S’il n’est pas sans intérêt de signaler le voisinage de position entre les vues de Beauvoir et quelques-unes des grandes femmes de la littérature avant elle, il n’est pas sans intérêt non plus de rappeler, qu’avant Cixous, il s’est trouvé des femmes auteures pour revendiquer une écriture « féminine », c’est-à-dire liée à leur condition de femmes et de mères, attitude déjà très présente chez Françoise de Graffigny, Félicité de Genlis, Claire de Duras ou plus tard chez Colette, par exemple. Que cela se traduise par une véritable attention au corps est bien entendu très variable — et directement soumis à l’histoire. Soucieuse de proclamer une féminité enfin libre et un art d’écrire au féminin, Cixous ne se demande pas si, dans ce passé qu’elle invite à « détruire, casser » dans le but de « prévoir l’imprévu, projeter[25] », il y a eu des voix (en littérature) pour préparer le chemin qu’elle entend tracer. Il y en a eu — mais leur histoire singulière reste à faire.

Après la tourmente révolutionnaire et l’évincement des femmes de toute activité politique, le début du xixe siècle illustre sans doute exemplairement les positions féministes à venir.
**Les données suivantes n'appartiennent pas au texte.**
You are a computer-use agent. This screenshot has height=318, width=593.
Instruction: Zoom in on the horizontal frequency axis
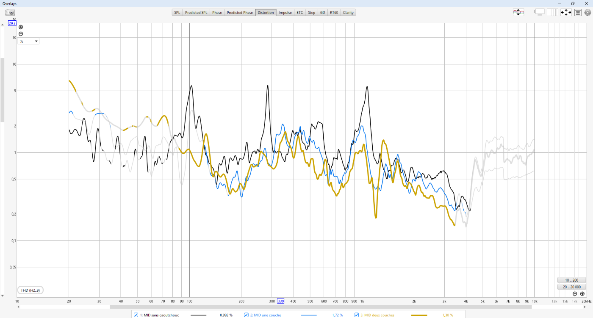coord(582,294)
Alors que, dans le fameux chapitre consacré aux femmes de lettres dans De la littérature, Germaine de Staël réfléchit sur la condition de ces femmes et la dénonce, elle n’en conserve pas moins sur la littérature des vues résolument « neutres », elle-même s’exprimant toujours au masculin. À l’inverse, Félicité de Genlis invite les femmes à écrire, et même à créer une littérature de femmes. Sans doute entend-elle par là la soumission aux contraintes qu’imposent aux femmes la société et le respect de la religion, ainsi qu’elle s’en explique aux premières pages de De l’influence des femmes dans la littérature française comme protectrices des lettres et comme auteurs[26]. Il n’empêche qu’il s’agit bien de sa part, et d’un encouragement explicite adressé aux femmes qui souhaitent écrire (ce à quoi ne songent ni Staël ni Sand plus tard), et d’une invite différenciée, au nom d’une expérience de la réalité qui ne se confond pas avec celle des hommes. Ainsi, et sans forcer exagérément le trait, observe-t-on chez Genlis une approche de la pratique littéraire qui ne reconduit pas les vues universalistes habituelles et qui n’hésite pas à dénoncer le monolithisme de l’institution littéraire ainsi que de la critique (uniquement masculine, remarque Genlis). Elle accorde par ailleurs au corps une place véritable dans la matière romanesque, ne se contentant pas seulement, en disciple des sensualistes, de faire sa place à l’expérience sensorielle, mais témoignant d’une attention véritable aux spécificités physiologiques du corps féminin — ainsi quand elle décrit, dans Alphonsine ou la tendresse maternelle, l’accouchement de l’une de ses héroïnes et le lien physique entre mère et fille créé par l’allaitement[27].

Ce bref détour par une histoire littéraire désormais mieux connue a l’intérêt de replacer les positions de Cixous dans une histoire singulière, celle du féminisme de longue durée, mais aussi de l’histoire littéraire quand, « genrée », elle veut bien rendre aux textes des femmes la place qui leur revient dans la mémoire collective. À cet égard, comme Beauvoir, Cixous témoigne des taches aveugles de positions qui appartiennent au temps qui les a vu naître. Rappeler la nécessité de l’historicisation de toute démarche critique, pour radicalement neuve qu’elle puisse paraître, est une manière de contribuer à la mémoire collective, en en soulignant les failles mais aussi les continuités, les ruptures mais aussi les héritages. Tantôt dissimulé, tantôt exhibé avec fierté, le corps sexué traverse ainsi de part en part, au hasard des publications, la production littéraire. Il reste, pas à pas, pièce à pièce à en faire entendre les voix, le sens, et l’histoire.